As the Code of Practice is published as a PDF and is behind a paywall, it is not possible to deep link to different sections. By contrast, this is something that is straightforward with, for example, the Web Content Accessibility Guidelines, where you can link to the whole standard, one principle, a [guideline][wmcag:g-1.1] or an individual Success Criterion (W3C license).

It is worth noting that the PDF is untagged, and therefore not accessible to those using assistive technologies such as screen readers.

Finally, the process and governance around developing PAS 901:2025 was not open. There was no opportunity to feedback on early drafts of the work, and as far as I know, the first that the wider community was aware was when it was published in March 2025.

All of the above lead, I believe, to siloed thinking, the inability to freely share, blog, create bug reports, improve and re-use PAS 901:2025 (including, self-censorship). Overall, this is likely to restrict usage and uptake. <!–

Restricted access & copyright (BSI “shop” £ 0)
PDF, not HTML (without deep-linking) (+ untagged PDF!)
Closed governance. Consequences:
Siloed thinking
Not free* to share, blog, create bug reports **, improve, re-use… b) “self-censorship”
Likely to restrict usage and uptake. –>

Critique 2: sub-clauses not prioritized (too big!)

The second criticism concerns prioritization and the scale of PAS 901:2025. There are 60 sub-clauses in section 5 of the Code of Practice, with no indication if any of them should be considered more or less important than the others. This is similar in scale to the 57 Success Criteria in WCAG 2.2 Level AA. However, WCAG tries to cover all disabilities and digital accessibility considerations (except voice/speech), while PAS 901:2025 only covers vocal accessibility.

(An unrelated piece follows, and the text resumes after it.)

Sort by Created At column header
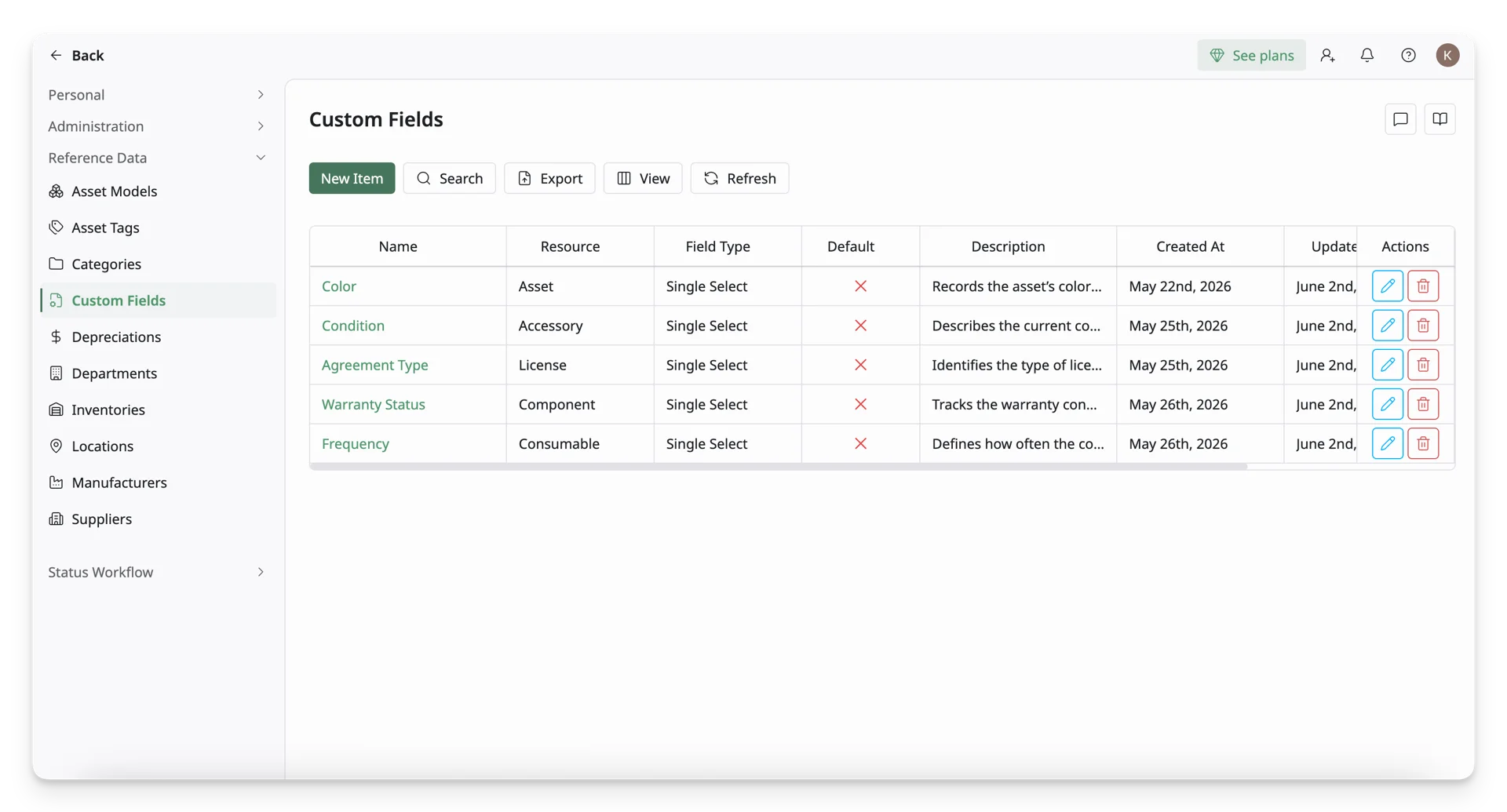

This leads to a few questions and consequences. Do individual organizations have to research and assign priorities, given that it is hard to share information (openness)? Would an audit of a speech-enabled system need to test all 60 sub-clauses, plus WCAG? (A big undertaking.) Again, this is likely to restrict usage and uptake. <!–

Section 5 has 60 sub-clauses (similar scale to WCAG 2.2 A+AA, 57)
No concept of level A, AA, AAA. Consequences:
Different orgs have to research/assign priorities.
Would an audit need to test all 60 sub-clauses (+WCAG)?
Likely to restrict usage and uptake. –>

Critique 3: objectivity / testable?

The third critique concerns objectivity and testability. Taking the Web Content Accessibility Guidelines as an example again, while there are grey areas such as informative versus decorative images, there are also many Success Criteria that are objectively testable, and have thresholds and other quantitative criteria. Examples, include Contrast (minimum), Reflow and Three Flashes or Below Threshold.

By contrast, sub-clause “5.4.16 Support for conversational interactions – Interrupting a user” in PAS 901:2025 talks about “sufficient time”, without specifying or suggesting what the time should be, and “5.5.3 Fairness” states that “Systems should behave fairly with regard to protected characteristics”, without defining what “fairness” means (fairness is hopefully the ultimate aim of all accessibility work, including vocal accessibility — I suggest that it is too high level).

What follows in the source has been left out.